-- EXERCISE DETAILS --
Reproduce only what lies between the first line of the material below and the line containing "cegléd (263, 730)", with both of those lines included and every line kept exact.

----

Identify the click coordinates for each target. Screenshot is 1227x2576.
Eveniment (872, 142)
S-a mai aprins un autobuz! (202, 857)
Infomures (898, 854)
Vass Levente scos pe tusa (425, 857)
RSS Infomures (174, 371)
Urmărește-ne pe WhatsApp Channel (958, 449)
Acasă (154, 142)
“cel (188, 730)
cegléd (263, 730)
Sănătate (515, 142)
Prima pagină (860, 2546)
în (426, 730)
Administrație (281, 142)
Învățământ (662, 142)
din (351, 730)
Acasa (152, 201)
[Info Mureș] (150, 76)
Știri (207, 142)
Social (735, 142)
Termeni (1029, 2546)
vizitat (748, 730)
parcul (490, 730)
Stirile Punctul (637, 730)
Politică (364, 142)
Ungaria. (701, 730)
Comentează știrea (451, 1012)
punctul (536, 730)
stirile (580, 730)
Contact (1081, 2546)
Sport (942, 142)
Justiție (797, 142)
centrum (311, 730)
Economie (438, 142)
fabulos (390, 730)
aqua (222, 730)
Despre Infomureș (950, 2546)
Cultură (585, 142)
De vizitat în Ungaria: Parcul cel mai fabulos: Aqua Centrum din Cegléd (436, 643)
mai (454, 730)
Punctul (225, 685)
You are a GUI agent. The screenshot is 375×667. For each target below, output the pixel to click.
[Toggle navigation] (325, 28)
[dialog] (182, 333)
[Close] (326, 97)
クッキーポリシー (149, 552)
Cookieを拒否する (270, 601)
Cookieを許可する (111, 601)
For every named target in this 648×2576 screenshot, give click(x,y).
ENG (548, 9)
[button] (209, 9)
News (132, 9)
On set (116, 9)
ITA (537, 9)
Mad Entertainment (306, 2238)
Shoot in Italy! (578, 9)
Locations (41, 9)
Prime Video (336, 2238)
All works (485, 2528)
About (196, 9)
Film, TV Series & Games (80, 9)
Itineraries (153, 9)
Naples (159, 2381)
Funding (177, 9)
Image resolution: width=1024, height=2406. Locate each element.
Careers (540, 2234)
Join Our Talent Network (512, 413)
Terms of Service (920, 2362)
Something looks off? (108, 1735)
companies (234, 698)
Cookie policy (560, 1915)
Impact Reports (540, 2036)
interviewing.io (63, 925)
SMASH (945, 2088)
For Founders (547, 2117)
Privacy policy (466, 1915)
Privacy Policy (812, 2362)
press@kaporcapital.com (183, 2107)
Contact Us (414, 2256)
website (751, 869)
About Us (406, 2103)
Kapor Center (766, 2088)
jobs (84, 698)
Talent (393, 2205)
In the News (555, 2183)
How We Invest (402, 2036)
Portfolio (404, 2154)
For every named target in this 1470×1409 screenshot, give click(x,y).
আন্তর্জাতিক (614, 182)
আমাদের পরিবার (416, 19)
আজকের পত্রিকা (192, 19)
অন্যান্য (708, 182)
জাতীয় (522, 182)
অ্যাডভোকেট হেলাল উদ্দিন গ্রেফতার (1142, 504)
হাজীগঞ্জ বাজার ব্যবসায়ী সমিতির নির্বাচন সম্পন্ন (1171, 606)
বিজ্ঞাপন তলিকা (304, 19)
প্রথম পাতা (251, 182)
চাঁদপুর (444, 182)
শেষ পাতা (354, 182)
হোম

----

-- EXERCISE RESULT --
Identify the click coordinates for each target. Screenshot is 1227x2576.
Eveniment (872, 142)
S-a mai aprins un autobuz! (202, 857)
Infomures (898, 854)
Vass Levente scos pe tusa (425, 857)
RSS Infomures (174, 371)
Urmărește-ne pe WhatsApp Channel (958, 449)
Acasă (154, 142)
“cel (188, 730)
cegléd (263, 730)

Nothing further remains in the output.